# Passagem textual:

ME – Por ser uma festa de cunho material, somos induzidos a pensar que a maioria dos participantes não seja religioso. Dado que o ser humano precisa dissipar as energias acumuladas, não poderíamos, então, classificar o Carnaval como “um mal necessário”, pois, sem ele, que permite extravasar, e sem a religião, que permite equilibrar essas cargas energéticas, os homens, inevitavelmente seriam levados a atitudes agressivas ou neuróticas no dia-a-dia?
RT – A mim me parece que tudo isso não passa de tenebroso sofisma. Vamos por partes, a fim de expressar-me melhor.
O Carnaval não é somente uma festa de cunho material, como se poderia supor. Ele é profundamente espiritual, só que a faixa espiritual em que se situa é a dos Espíritos infelizes que se locupletam com os desejos e usanças daqueles outros que, embora encarnados, ajustam-se aos apelos do Além-infeliz, servindo-lhes de alimárias ou de vasos nutrientes, onde as sombras babejam e triunfam por momentos. Está claro, com isso, que os que se banqueteiam nesse festim, embora se digam religiosos, só o são na fachada. Não aprenderam que não se pode servir a Deus e a Mamon, que ser religioso é assumir um compromisso com a própria consciência. Não foram advertidos pelos seus líderes que tais festividades momescas tiveram seu incremento nas orgias templárias da Velha Roma, do mundo antigo, nas loucuras das homenagens aos deuses Lupércio, Saturno, Baco, etc, ditas festas em que não faltavam luxúria, os excessos de toda ordem, desde o prato às explorações sexuais, determinando a miséria moral e material, como enorme soma de sofrimentos.

# Lista de itens:
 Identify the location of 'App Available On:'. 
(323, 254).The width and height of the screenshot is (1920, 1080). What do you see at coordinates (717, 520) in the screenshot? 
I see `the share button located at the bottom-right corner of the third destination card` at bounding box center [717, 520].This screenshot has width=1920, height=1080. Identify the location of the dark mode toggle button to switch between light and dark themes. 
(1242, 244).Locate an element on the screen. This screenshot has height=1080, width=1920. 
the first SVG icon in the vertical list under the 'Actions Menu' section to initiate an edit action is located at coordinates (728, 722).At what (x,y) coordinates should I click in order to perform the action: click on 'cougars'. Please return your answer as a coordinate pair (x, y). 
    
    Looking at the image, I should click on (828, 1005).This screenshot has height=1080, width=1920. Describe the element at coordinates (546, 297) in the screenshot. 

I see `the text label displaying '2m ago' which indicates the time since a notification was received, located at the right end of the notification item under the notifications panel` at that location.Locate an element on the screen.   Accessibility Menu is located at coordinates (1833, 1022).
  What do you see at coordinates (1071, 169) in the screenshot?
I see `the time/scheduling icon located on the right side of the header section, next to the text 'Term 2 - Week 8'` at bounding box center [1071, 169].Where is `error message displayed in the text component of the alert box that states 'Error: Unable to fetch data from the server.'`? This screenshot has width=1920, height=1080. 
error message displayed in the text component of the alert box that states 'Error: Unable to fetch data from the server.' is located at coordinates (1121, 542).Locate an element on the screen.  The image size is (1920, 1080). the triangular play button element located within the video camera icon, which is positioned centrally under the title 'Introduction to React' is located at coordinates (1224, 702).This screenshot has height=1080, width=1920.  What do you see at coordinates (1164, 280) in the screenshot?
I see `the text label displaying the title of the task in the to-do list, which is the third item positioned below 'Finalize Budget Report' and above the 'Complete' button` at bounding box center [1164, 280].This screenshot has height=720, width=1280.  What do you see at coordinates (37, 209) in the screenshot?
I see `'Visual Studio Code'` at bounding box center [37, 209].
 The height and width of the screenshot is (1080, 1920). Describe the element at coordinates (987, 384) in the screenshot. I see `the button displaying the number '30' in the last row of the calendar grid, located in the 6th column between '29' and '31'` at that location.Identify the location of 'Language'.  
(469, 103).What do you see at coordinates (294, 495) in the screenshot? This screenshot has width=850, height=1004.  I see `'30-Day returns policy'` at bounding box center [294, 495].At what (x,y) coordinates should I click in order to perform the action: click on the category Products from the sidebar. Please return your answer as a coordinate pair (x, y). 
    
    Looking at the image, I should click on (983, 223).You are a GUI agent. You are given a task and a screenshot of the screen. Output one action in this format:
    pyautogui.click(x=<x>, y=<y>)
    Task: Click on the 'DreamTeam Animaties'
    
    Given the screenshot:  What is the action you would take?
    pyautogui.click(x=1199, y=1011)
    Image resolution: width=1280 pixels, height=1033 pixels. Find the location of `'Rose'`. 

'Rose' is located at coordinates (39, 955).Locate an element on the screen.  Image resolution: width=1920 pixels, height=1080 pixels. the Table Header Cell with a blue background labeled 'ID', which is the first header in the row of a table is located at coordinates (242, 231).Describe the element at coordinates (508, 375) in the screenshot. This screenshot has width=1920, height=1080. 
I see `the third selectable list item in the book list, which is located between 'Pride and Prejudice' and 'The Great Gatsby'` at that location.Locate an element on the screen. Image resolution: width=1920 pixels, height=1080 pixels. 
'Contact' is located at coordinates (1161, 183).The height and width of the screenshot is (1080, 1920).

# Problema proposto A:
Com base no texto sobre o Carnaval, responda às perguntas abaixo.
(i) Segundo a pergunta inicial, a que atitudes os homens seriam inevitavelmente levados sem o Carnaval e sem a religião?
(ii) Segundo a resposta, em que faixa espiritual o Carnaval se situa?
(iii) Quais deuses são nomeados nas homenagens do mundo antigo?
# Problema proposto B:
Edite o trecho do texto sobre o Carnaval que começa em "ME – Por ser" e termina em "neuróticas no dia-a-dia?", trocando "cargas energéticas" por "tensões emocionais".

# Solução do exercício A:
(i) A atitudes agressivas ou neuróticas no dia-a-dia.
(ii) Na faixa dos Espíritos infelizes.
(iii) Lupércio, Saturno e Baco.

# Solução do exercício B:
ME – Por ser uma festa de cunho material, somos induzidos a pensar que a maioria dos participantes não seja religioso. Dado que o ser humano precisa dissipar as energias acumuladas, não poderíamos, então, classificar o Carnaval como “um mal necessário”, pois, sem ele, que permite extravasar, e sem a religião, que permite equilibrar essas tensões emocionais, os homens, inevitavelmente seriam levados a atitudes agressivas ou neuróticas no dia-a-dia?